Niederösterreichs Landeshauptfrau Mikl-Leitner will den Zugang zum Medizinstudium in Österreich für Studenten aus Deutschland beschränken. Unterstützung erhält sie dabei von Walter Obwexer von der Universität Innsbruck.
Niederösterreichs Landeshauptfrau Johanna Mikl-Leitner (ÖVP) verwies am Dienstag bei einer Pressekonferenz in St. Pölten, die "Maßnahmen zur Absicherung der Gesundheitsversorgung" zum Thema hatte, auf den Ärztemangel, der sich weiter verschärfe, weil dem potenziellen heimischen Nachwuchs die Studienplätze blockiert würden. Der Status quo sei "untragbar". Nicht zuletzt handle es sich auch um eine Frage des Hausverstandes und der Fairness.
Drei Viertel der Deutschen verlässt Österreich kurz nach Medizinstudium
Die aktuelle Regelung sehe vor, dass 75 Prozent der
Studienplätze der Humanmedizin an Hochschulen österreichischen
Maturanten zur Verfügung stehen müssten, erinnerte Mikl-Leitner.

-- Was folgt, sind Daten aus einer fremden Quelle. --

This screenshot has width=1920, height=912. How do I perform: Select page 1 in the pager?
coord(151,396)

Die restlichen würden an Bürger der EU (20 Prozent) bzw. aus
Drittländern (fünf Prozent) vergeben. Weil in Deutschland mit dem
Numerus-Clausus eine höhere Hürde gelte, würden viele bei uns Medizin
studieren wollen.
Mikl-Leitner
argumentierte auch mit einer Auswertung der Statistik Austria,
derzufolge mehr als drei Viertel der deutschen Medizinstudenten drei
Jahre nach der Beendigung ihres Studiums das Land wieder verlassen
hätten. Und das bei Kosten von mindesten 360.000 Euro pro Studienplatz
in Mindestzeit. Andererseits werde heimischen Studienanwärtern der
Zugang verwehrt, weil es für sie zu wenige Plätze gebe.

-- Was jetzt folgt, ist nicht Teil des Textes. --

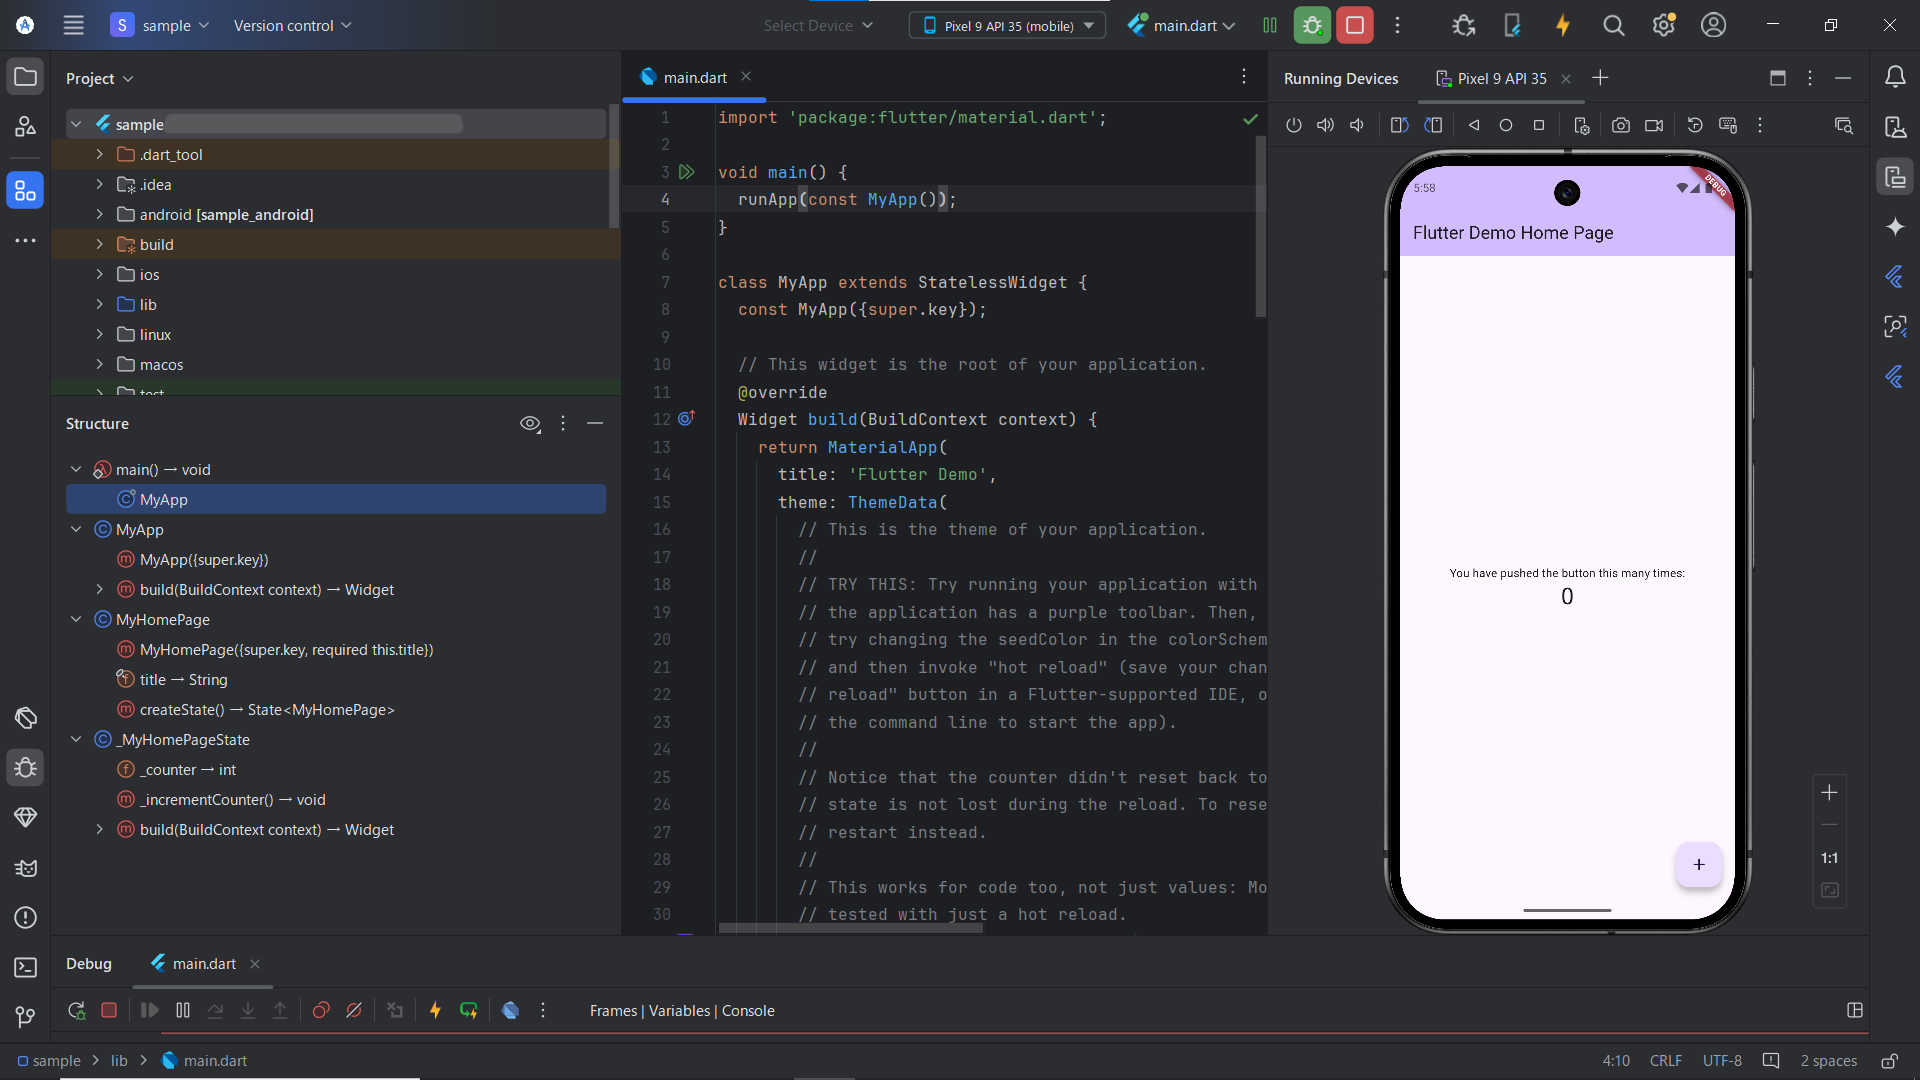Expand the lib folder in Project tree

coord(99,305)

Europarechtsexperte unterstützt Mikl-Leitner Forderung nach Beschränkung für Medizinstudium
Laut dem EuroparechtsexpertenWalter Obwexer von der Universität Innsbruck darf Österreich die Zulassungsbeschränkung des jeweiligen Heimatlandes für ausländischen Medizinstudenten anwenden. Österreich sei in der Lage nachzuweisen, dass es im Bereich der Humanmedizin die "besondere Universitätsreife" brauche, argumentierte Obwexer. Immerhin würde man derzeit jährlich etwa 270 ausgebildete Mediziner "verlieren", die wieder "nach Hause" gingen. Der Europarechtsexperte führte zudem die Möglichkeit einer "Tätigkeitsverpflichtung" im österreichischen Gesundheitssystem für einige Jahre an. So lange es einen Medizinermangel gebe, sei das auch aus EuGH-Sicht vertretbar. Dennoch sei zweitere Variante beschränkender als die Argumentation mit der "besonderen Universitätsreife".

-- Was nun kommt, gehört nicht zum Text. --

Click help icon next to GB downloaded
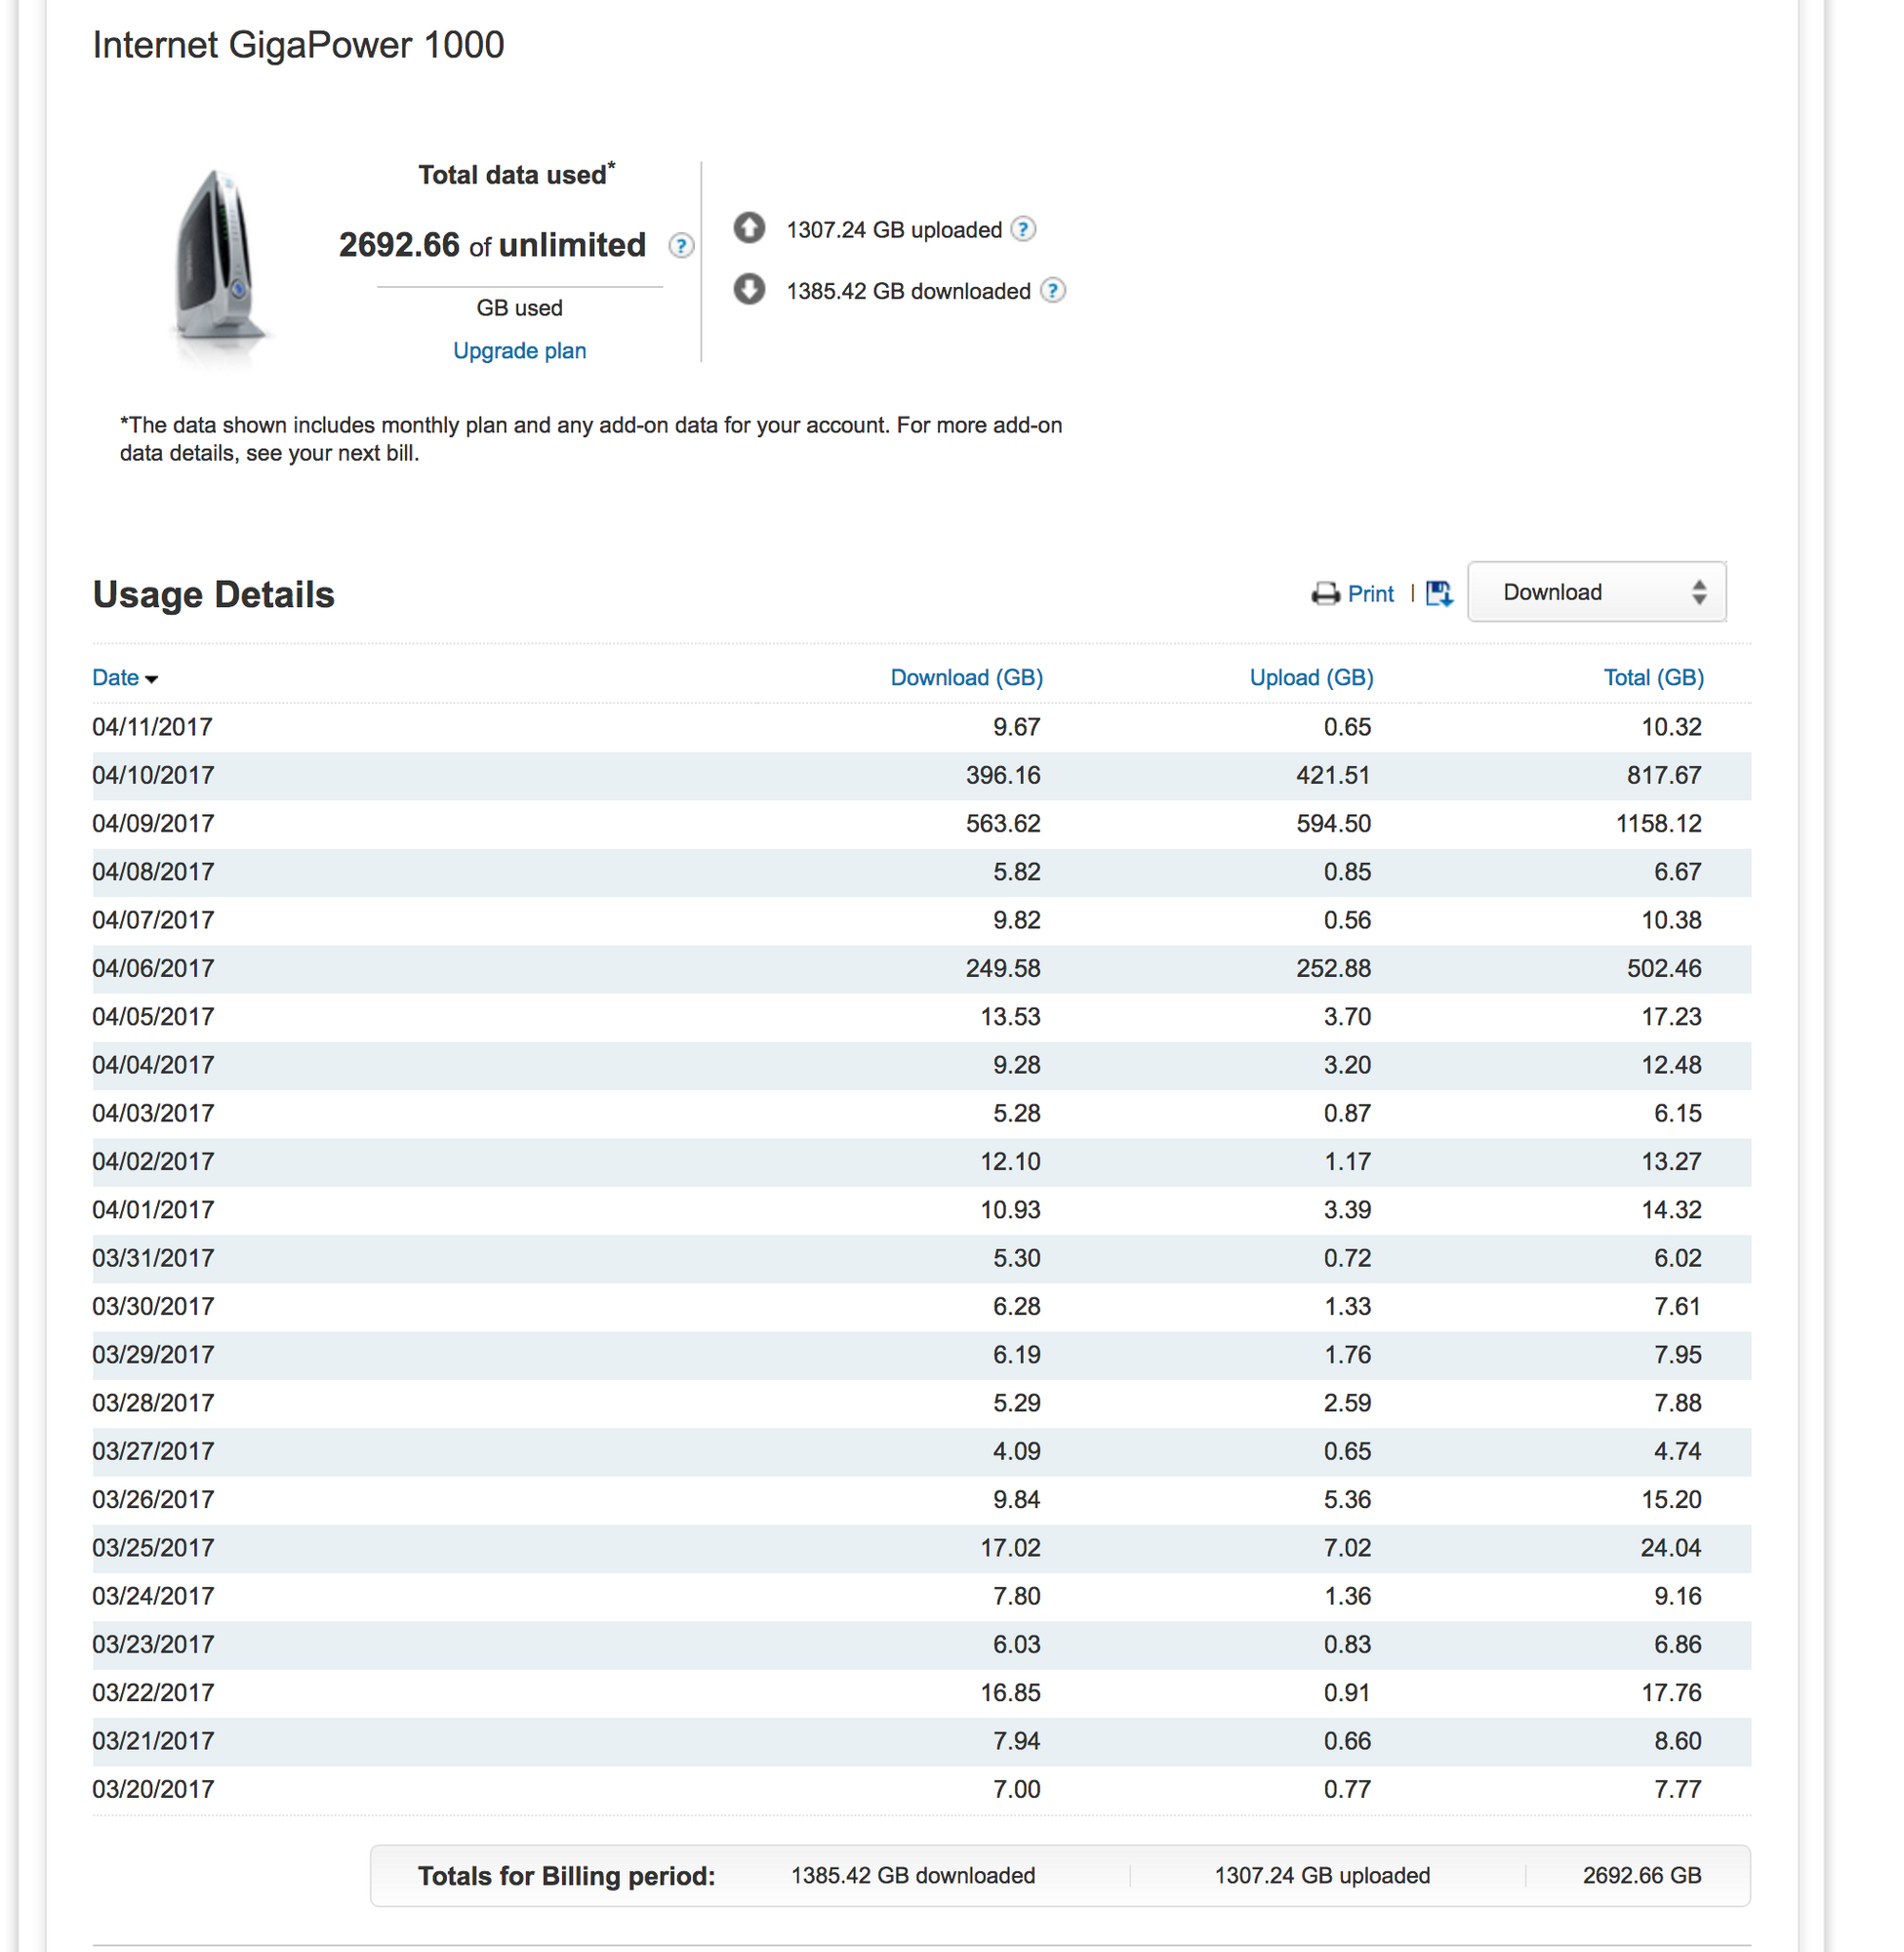The height and width of the screenshot is (1952, 1904). click(1052, 290)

Mikl-Leitner fordert zusätzliche Maßnahmen gegen Ärztemangel
Mit dem Obwexer-Gutachten hat Österreich laut Mikl-Leitner
einen "Hebel" in die Hand. Nächster Schritt anhand der Expertise soll
nun eine Novelle des Universitätsgesetzes bis zum Wintersemester 2024/25
sein. Kontakt mit Bildungsminister Martin Polaschek (ÖVP) für eine
rasche Umsetzung bestehe bereits.
Weil eine entsprechende Regelung aber erst in einigen Jahren greifen werde, brauche es zusätzliche Maßnahmen, die mittelfristig Abhilfe gegen den Ärztemangel schaffen, wandte sich Mikl-Leitner auch an die Österreichische Gesundheitskasse (ÖGK). Es gehe dabei um die Attraktivierung von Kassenstellen in ländlichen Regionen und um Förderung für Arztpraxen in Bedarfsregionen. Niederösterreich selbst setze mit den Landarztstipendien einen Impuls, erinnerte die Landeshauptfrau.